10/03/2019

UNA GIRA CON NATACHA JAITT

 

 

 

 

 

 

 

 

POR JAVIER DEFOX

La muerte de Natacha Jaitt es un crimen político. Sea cual sea el resultado de la investigación judicial. No importa si fue asesinada o esa noche fue demasiado “variadita, variadita” para ella. El fin de su vida es la expresión más brutal de la podredumbre del sistema capitalista hoy. Una paria de esta sociedad como ella, logró concentrar en poco tiempo todas las contradicciones de quienes nos planteamos, aunque sea tibiamente, la necesidad de acabar con la barbarie que estamos transitando.
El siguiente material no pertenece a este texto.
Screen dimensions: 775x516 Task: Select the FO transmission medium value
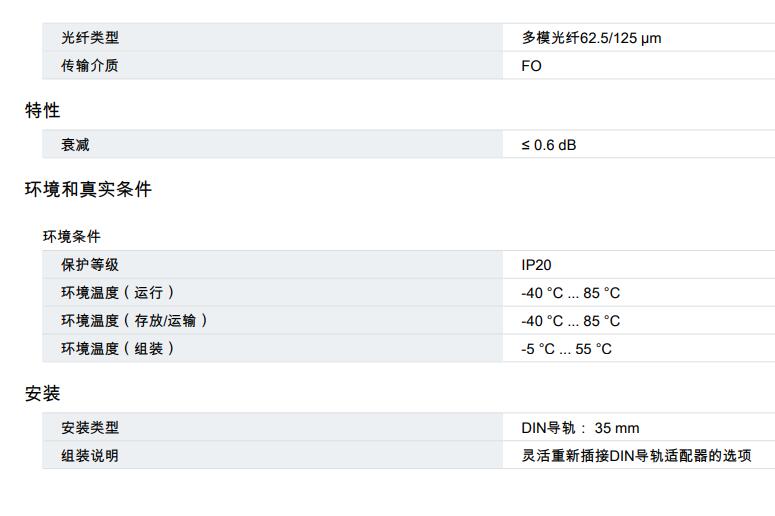(531, 66)

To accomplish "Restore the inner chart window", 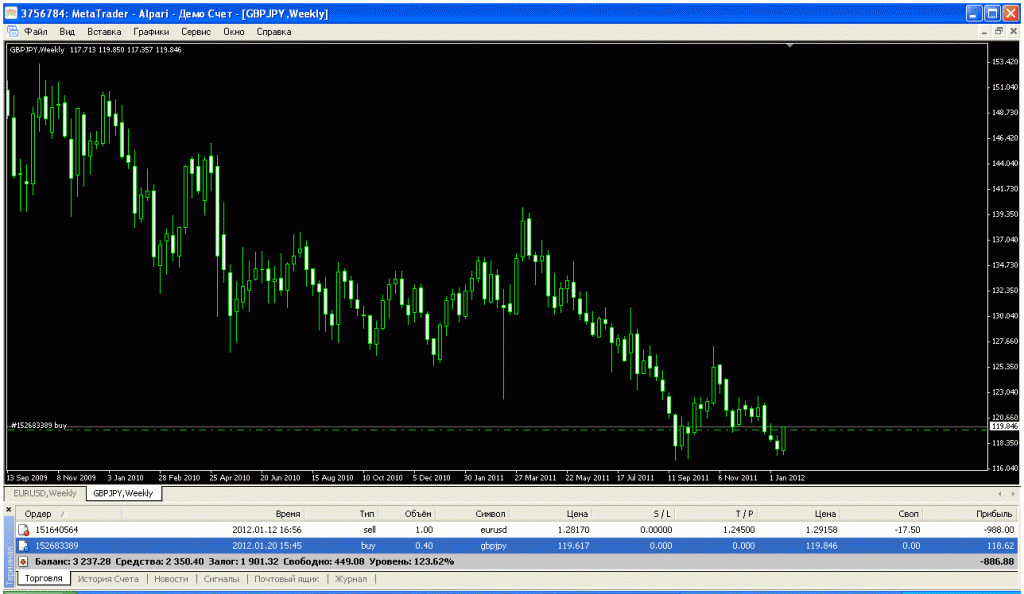I will coord(998,32).
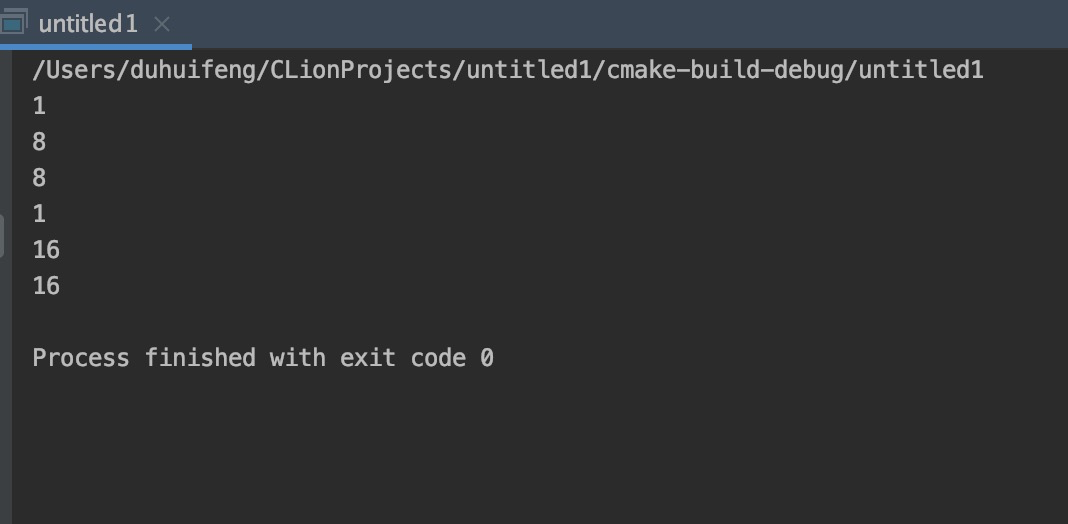Image resolution: width=1068 pixels, height=524 pixels.
Task: Click blank line above Process finished message
Action: [300, 322]
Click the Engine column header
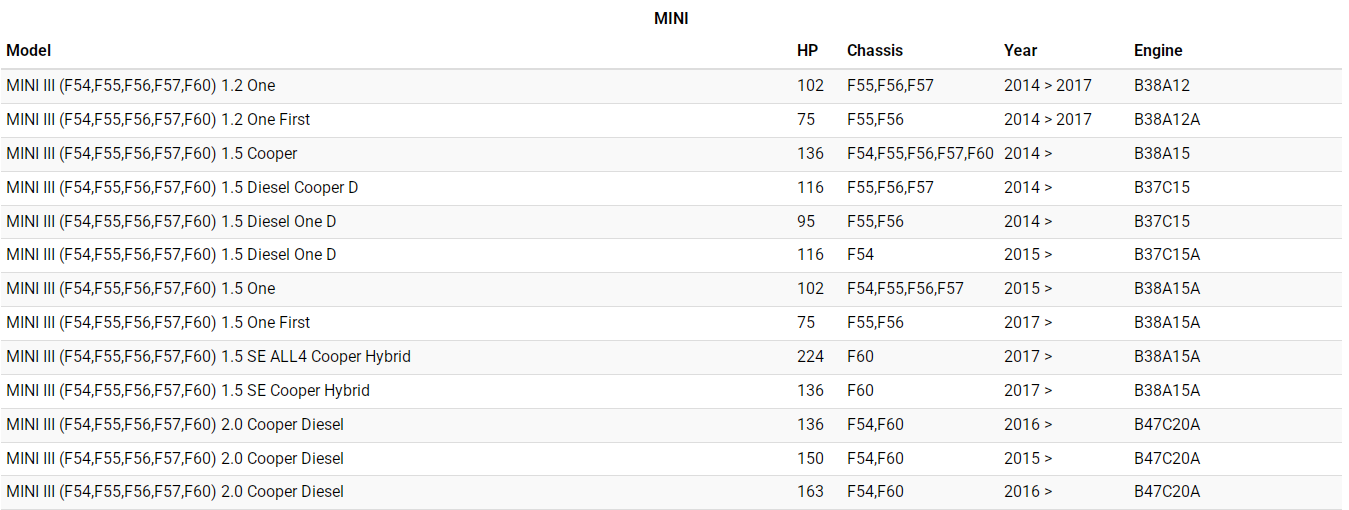Viewport: 1349px width, 510px height. coord(1158,50)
          Sus denuncias sobre la red de prostitución infantil en las Inferiores de Independiente y la violación que sufrió a manos de dos amigos no son solo episodios de alguna lucha entre bandos de la trata de personas, una interna entre los servicios de inteligencia o algún tipo de extorsión para parar la olla. Hablan de la evolución social, reivindicativa y hasta política -si me dejan en esta noche de destornillador barato- de una mujer que vivió más allá del terraplén toda su vida. Y que, alentada por la agudización de la lucha de clases, decidió renegar del mundo del que era parte.  O sea, como ella hacía todo en su vida, se tiró al vacío sin red.

   Pero el mundo no le creyó. Que una puta, drogadicta y escandalosa como ella sacará a la luz lo que pasaba por fuera de la cola del supermercado, la tele y esas reuniones protocolares verdosas no estaba en los planes. Su falta de autoridad moral –según algunos- para denunciar todo el andamiaje de corrupción y degeneramiento que convive con nosotros, echó por tierra todo el componente “formal” de la lucha del movimiento de mujeres. Al punto tal que le está dando un margen de acción a los antiderechos, o sea lo defensores del Patriarcado, para aprovechar su muerte y tratar de dividir al movimiento más genuino y dinámico de la actualidad: el movimiento de mujeres.

   Porque es falso, y pérfido, que muchos estén saliendo a decir que las actrices organizadas en torno a la denuncia de Thelma Fardín le dieron la espalda. El colectivo de mujeres atendió el caso. Pero sí es cierto que esa “comisión especial” que crearon para seguir su caso se basaba en las dudas de sus denuncias. Es decir, que su actividad laboral como actriz porno y prostituta también para ellas merecía reparos. Lo que sirve para mostrar que el “Yo te creo” posee límites. Límites que desnudan el carácter de clase y la tendencia a la adaptación del mismo a las presiones de la pequeña burguesía que se dice ilustrada.

   En el último año de su vida, Natacha Jaitt decidió enfrentarse al Patriarcado, de quién era su fiel cortesana. Y que sea puta conventillera la condenó a la soledad. Lo que dispara un millón de preguntas sobre el movimiento de mujeres mismo. Porque la finada Natacha podría llegar a encarnar la misma “sensación popular” que en su momento lo fue el movimiento de desocupados. Que “los misteriosos caminos del señor” estén haciendo que la resistencia a la descomposición capitalista nazca de las entrañas mismas de lo que debe ser echado a la basura a la hora de acabar con la barbarie que vivimos.

   Allí reside el vigor de su muerte. En que muestra que el dolor individual de las personas pueden hallar una razón de ser cuando se integra a una salida colectiva a las miserias como con las que Jaitt convivía, se manchaba, se embebía, se esnifaba. Aunque viniese con el olor nauseabundo de las alcantarillas que hace que el medio pelo argentino –sean de caretas verdes o celestes- se tape la nariz cuando pasa por ellas. O las cuelguen en el living de su casa reciclada junto al poster firmado de Silvio Rodríguez diciendo que es arte. Pero nunca viéndolas como parte de la ciudad.

   Por eso tiene sentido recordar que #TodossomosNatacha. Para no enfriar tu cuerpo con toallas mojadas. Y salir de gira con ella. Tras los sesudos libros revolucionarios, frente a la anquilosa posmodernidad de panzas llenas. Lejos de las luces de la prensa, cerca de la sublimación de la agonía individual.